Wild Blue Pixel
LEARN ABOUT THE KALIMBA
In the early 1960's, the world experienced a veritable explosion of kalimbas, all coming from AMI. I do know for a fact that some mbiras had come out of Africa before AMI began making kalimbas. I met a man here in Tucson who in 1953 had traded his leather jacket to a medicine man in West Africa for a little mbira. This little thumb piano was made from a solid piece of wood which had been hollowed out into a resonant chamber. He brought this mbira to me at one of my performances in 2005, and I got to play it. Though not as sophisticated as the Hugh Tracey kalimba, this instrument has a remarkably clear and beautiful tone, not unlike the Hugh Tracey kalimba.
Soon, a larger deeper kalimba model, the ALTO Kalimba, was designed, as well as a board-mounted treble called the Treble Celeste. This trio of kalimbas hit the world running. In my youth, I remember seeing a Hugh Tracey kalimba around 1965. It had become a trendy and worldly item to have on your coffee table.

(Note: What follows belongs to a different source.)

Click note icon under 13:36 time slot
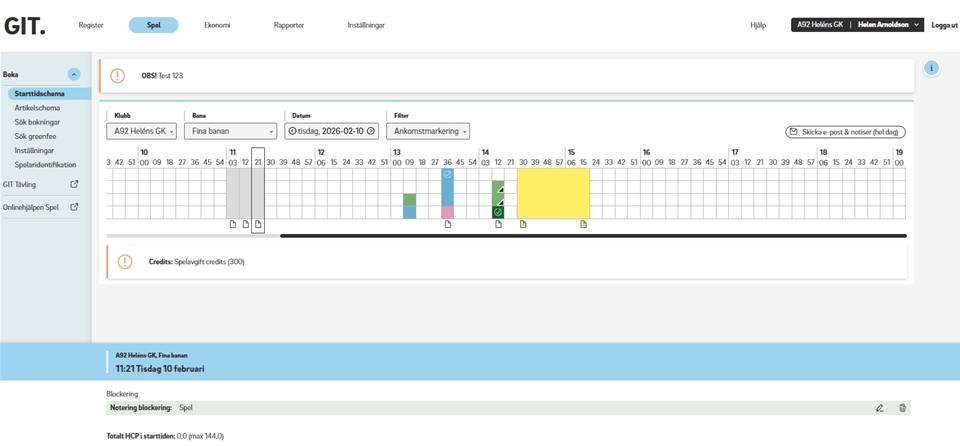Viewport: 960px width, 446px height. (x=448, y=224)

In the mid 1960's, Hugh Tracey's sons Andrew and Paul, with the help of a few others, wrote a musical revue which mixed cultural and political commentary with traditional folk music from all over the world. In 1963 they created another revue. The best material from the two revues was merged into a single show called Wait a Minim, a pun as the Brits call a quarter note a minim. This show left Johannesburg and made its way to London, Paris, and then to Broadway in New York City. And with this show came the kalimba.
A kalimba showed up in a 7-Up commercial on TV. The hippie underground was introduced to the instrument, and it spread further. Then mainstream music artists such as Taj Mahal and Earth, Wind and Fire started featuring the kalimba, and the kalimba's popularity soared.